In some varieties of Codiæum variegatum the leaves resemble those of Nepenthes, as the basal portion is broad, and terminates in a projecting midrib destitute of cellular covering, and this again terminates in a small pouch or pitcher. Somewhat similar variations may be found in ferns, especially Scolopendrium vulgare.

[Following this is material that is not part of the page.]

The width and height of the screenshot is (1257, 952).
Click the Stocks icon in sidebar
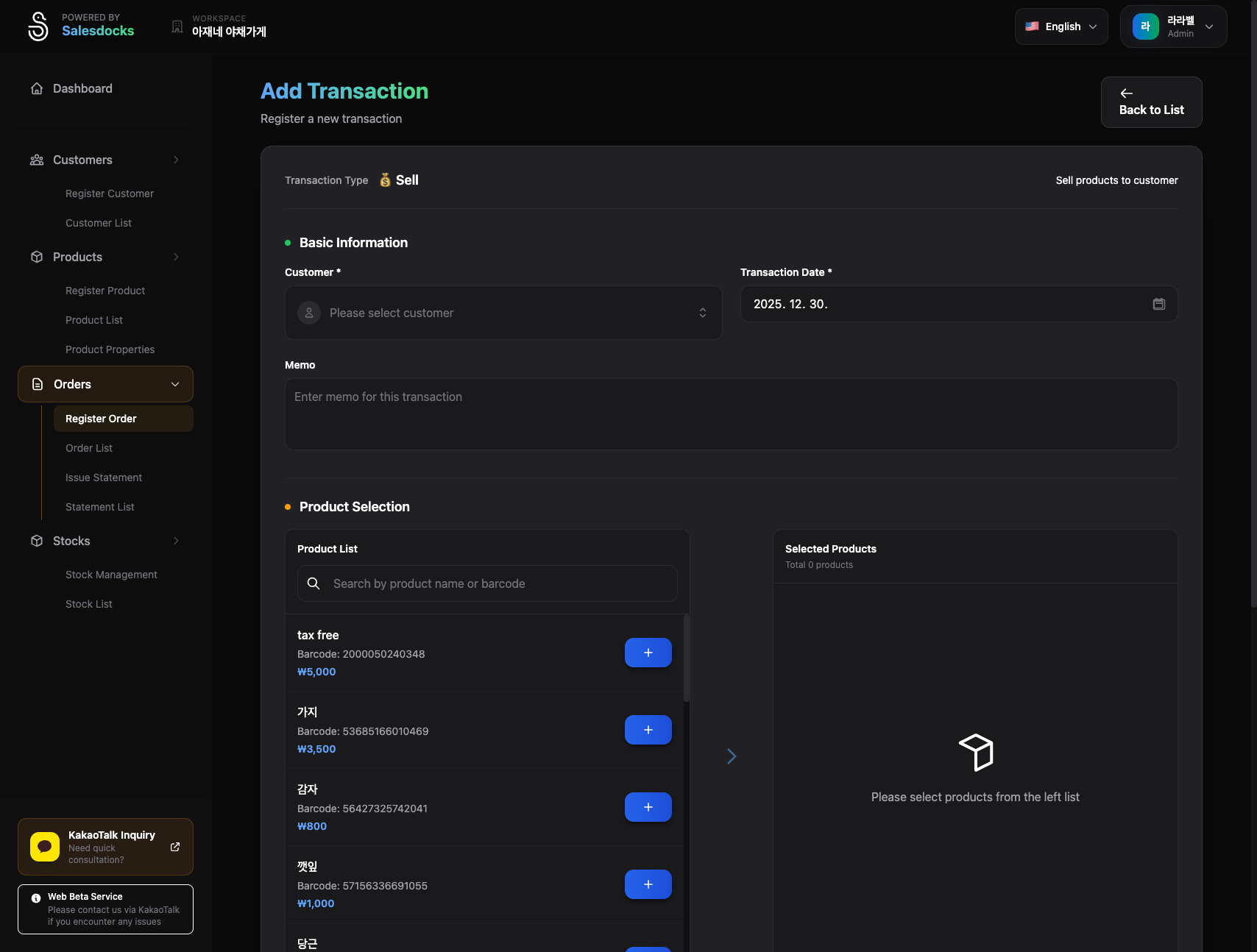click(x=37, y=541)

Instead of the pouch there is formed sometimes in the plant last mentioned a supplementary four-lobed lamina, the four lobes being in two different planes, and diverging from the midrib, so that the section would resemble [symbol: Sideways X], the point of intersection of the x representing the position of the midrib. This four-winged lamina is thus very similar to the four-winged filaments described and figured at p. 289, and to the leaf-like anther of Jatropha described by M. Müller, p. 255.

Cornute leaves (Folia cornuta).—The condition to which this term applies is that in which the midrib, after running for a certain distance, generally nearly to the point of the leaf, suddenly projects, often in a plane different from that of the leaf, and thus forms a small spine-like out-growth. Should this happen to be terminated by a second laminar portion, an interrupted leaf would be formed. In Scolopendrium vulgare and other ferns this condition has been noticed, as also in some of the varieties of Codiæum variegatum already referred to.

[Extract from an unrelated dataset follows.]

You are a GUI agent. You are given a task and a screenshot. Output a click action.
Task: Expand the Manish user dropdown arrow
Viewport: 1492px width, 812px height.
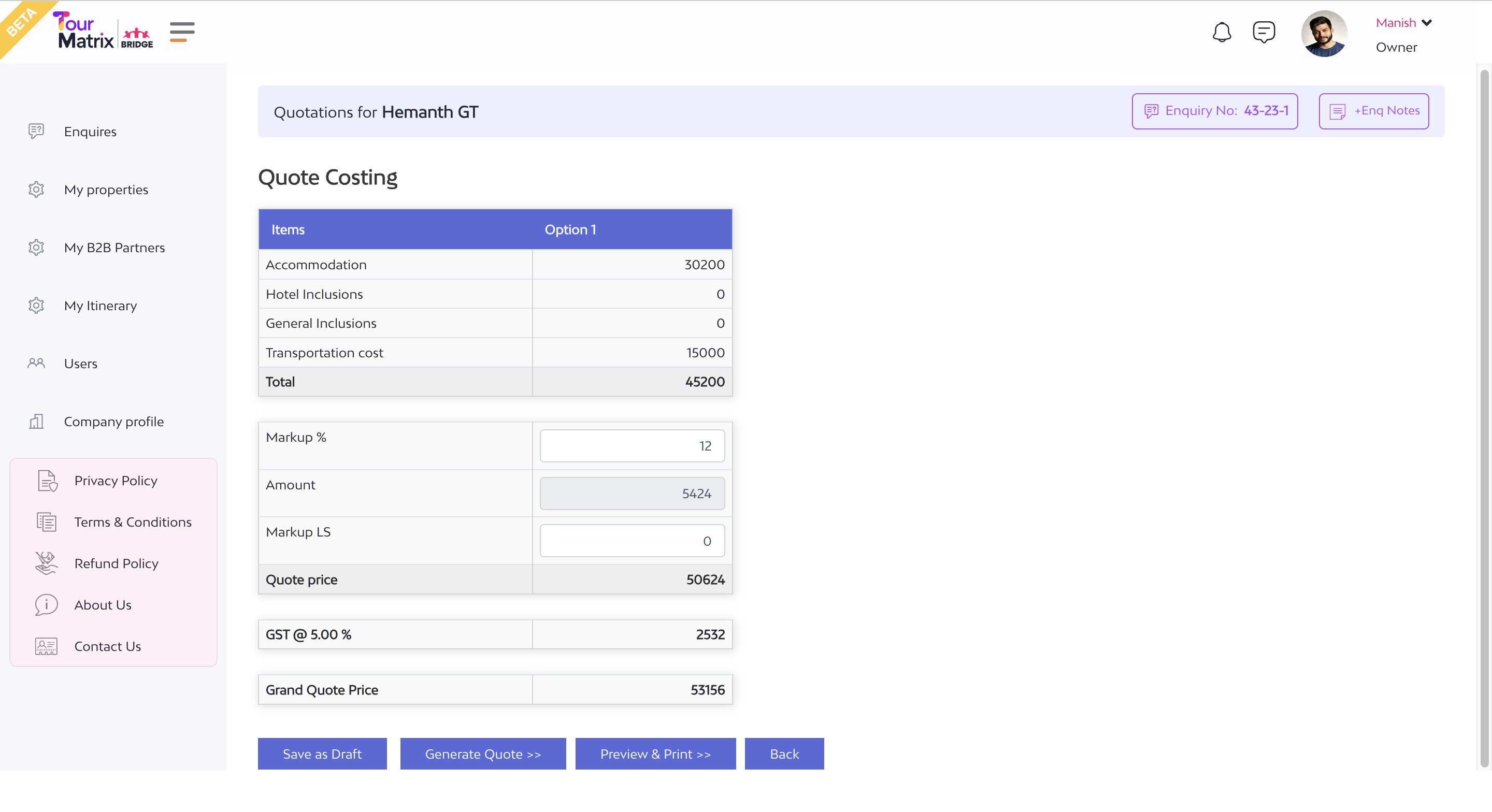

Flattening.—There are some plants whose stem or branches, instead of assuming the ordinary cylindrical form, are compressed or flattened; such are some species of Epiphyllum, Coccoloba, Bauhinia, &c. The same thing occurs in the leaf-like branches of Ruscus, the flower-stalks of Xylophylla, Phyllanthus, Pterisanthes. Martins proposes to apply the word 'cladodium' to such expansions, just as the term phyllodium is applied to the similar dilatation of the leaf-stalks. If we exclude instances of fasciation, i.e. where several branches are fused together and flattened, we must admit that this flattening does not occur very often as a teratological appearance.

Mr. Rennie figures and describes a root of a tree which had become greatly flattened in its passage between the stones at the bottom of a stream, and had become, as it were, moulded to the stones with which it came into contact.[364]

The spadix of Arum, as also of the cocoa-nut palm, has been observed flattened out, apparently without increase in the number of organs.

When the blade of the leaf is suppressed it often happens that the stalk of the leaf is flattened, as it were, by compensation, and the petiole has then much the appearance of a flat ribbon (phyllode). This happens constantly in certain species of Acacia, Oxalis, &c., and has been attributed, but doubtless erroneously, to the fusion of the leaflets in an early state of development and in the position of rest.[365]

In some water plants, as Sagittaria, Alisma, Potamogeton, &c., the leaf-stalks are apt to get flattened out into ribbon-like bodies; and Olivier has figured and described a Cyclamen, called by him C. linearifolium, in which, owing to the suppression of the lamina, the petiole had become dilated into a ribbon-like expansion—déformation rubanée of Moquin.